The challenge facing archivists at the moment is how to assess, catalog, and preserve the immense amount of material currently available, especially in the case of personal papers that are digital – preferably before the information is deleted or made obsolete by a more recent format. Their job is not made any easier by our scattering ourselves across the internet and multiple devices without a record of where we’ve been or how we got there or how to access that information after we’ve passed out of existence.

So let’s assume, just for a moment, that your personal information would be a valuable contribution to an archive. How would your family or an estate manager or an archivist locate you if you were not there to guide them? Ideally, you would have left behind some sort of metadata – perhaps a list of websites you frequently visited, the links to blogs you maintained, a book of passwords, a record of pathways to important documents on your personal and work laptops, desktops, and phones. Some archivists are now even hoping that there will eventually be an app or software that acts as a sort of memory box for our online activity, allowing archivists to immediately access the paths you’ve taken on the web over the course of your life with just a few keystrokes. (See Christopher Lee’s edited collection, I, Digital, for a more extensive discussion of the challenges and hoped for solutions archivists identify surrounding digital documentation.)
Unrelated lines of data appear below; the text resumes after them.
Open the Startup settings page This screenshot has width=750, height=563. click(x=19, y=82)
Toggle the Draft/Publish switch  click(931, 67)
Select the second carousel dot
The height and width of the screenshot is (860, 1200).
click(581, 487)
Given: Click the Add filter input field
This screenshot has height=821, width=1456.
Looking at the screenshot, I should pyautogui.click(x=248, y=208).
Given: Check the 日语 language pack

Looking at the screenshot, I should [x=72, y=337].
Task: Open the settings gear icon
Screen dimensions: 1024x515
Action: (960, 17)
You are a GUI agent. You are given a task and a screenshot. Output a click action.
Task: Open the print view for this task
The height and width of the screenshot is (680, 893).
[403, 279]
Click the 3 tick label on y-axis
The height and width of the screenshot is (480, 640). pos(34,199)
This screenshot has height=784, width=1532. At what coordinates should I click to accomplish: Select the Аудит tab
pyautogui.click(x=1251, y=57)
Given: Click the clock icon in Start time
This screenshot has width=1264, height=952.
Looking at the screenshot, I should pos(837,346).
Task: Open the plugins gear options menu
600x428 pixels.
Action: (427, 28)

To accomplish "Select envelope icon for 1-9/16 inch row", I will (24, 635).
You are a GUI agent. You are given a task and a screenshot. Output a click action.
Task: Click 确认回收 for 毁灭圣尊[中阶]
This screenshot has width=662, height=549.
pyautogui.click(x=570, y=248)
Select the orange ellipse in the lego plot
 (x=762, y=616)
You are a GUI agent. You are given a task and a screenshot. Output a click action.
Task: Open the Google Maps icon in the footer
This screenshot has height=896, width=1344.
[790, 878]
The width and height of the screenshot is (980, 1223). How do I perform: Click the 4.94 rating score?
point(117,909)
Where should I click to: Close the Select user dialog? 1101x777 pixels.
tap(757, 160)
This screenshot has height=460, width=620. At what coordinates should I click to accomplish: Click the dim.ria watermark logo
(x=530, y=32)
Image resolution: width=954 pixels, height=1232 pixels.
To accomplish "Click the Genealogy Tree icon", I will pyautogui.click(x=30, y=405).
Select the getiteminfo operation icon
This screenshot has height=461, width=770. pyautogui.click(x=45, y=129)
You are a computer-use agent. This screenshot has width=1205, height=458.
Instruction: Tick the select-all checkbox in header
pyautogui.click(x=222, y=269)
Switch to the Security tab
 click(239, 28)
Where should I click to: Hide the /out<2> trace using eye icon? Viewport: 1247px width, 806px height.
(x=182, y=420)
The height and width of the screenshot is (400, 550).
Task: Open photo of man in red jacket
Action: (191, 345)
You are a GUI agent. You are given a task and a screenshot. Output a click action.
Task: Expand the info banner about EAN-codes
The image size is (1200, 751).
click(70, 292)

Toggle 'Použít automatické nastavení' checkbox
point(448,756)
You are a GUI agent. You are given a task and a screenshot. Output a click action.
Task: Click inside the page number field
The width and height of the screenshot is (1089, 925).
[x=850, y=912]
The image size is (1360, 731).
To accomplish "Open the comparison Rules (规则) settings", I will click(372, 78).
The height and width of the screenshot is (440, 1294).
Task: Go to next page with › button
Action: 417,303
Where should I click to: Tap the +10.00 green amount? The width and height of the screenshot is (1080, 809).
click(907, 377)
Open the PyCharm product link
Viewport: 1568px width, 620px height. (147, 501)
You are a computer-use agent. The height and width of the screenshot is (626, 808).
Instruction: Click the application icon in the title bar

All this, I’m sure, sounds terribly frightening in an era of NSA surveillance, viruses targeted at common website formats, and the every present threat of identity theft. But, as a good friend pointed out recently, this is also an age in which it is completely reasonable to expect an employer to search your name, view your Facebook and Twitter feeds, and take the information gleaned into account when deciding whether or not to hire you. Many of us already take precautions to limit how much a stranger can learn about us, but there are always bits of information that slip through the cracks and security settings that change without warning. So what if you had the ability to log into your memory box, double check which photos are still visible on Facebook, Twitter, Instagram, Picasa, Google, and OKCupid all at once? What if you could scroll through and find the websites you haven’t used in the last six months, which might serve as a useful reminder to clean up or delete your profile on those sites? What if you could leave your family members with the password in your will so they automatically had a space in which to begin sorting through what to keep and what to destroy, just as they would do with your physical belongings?

Many of our personal digital records will not be useful or interesting to archivists and future researchers. Still, it seems like our second selves could use a little maintenance and care from time to time. Just like we take time to evaluate our habits and behaviors offline, it is a good and healthy thing to consider how we present ourselves online and to re-order or simplify or revise that presentation as necessary.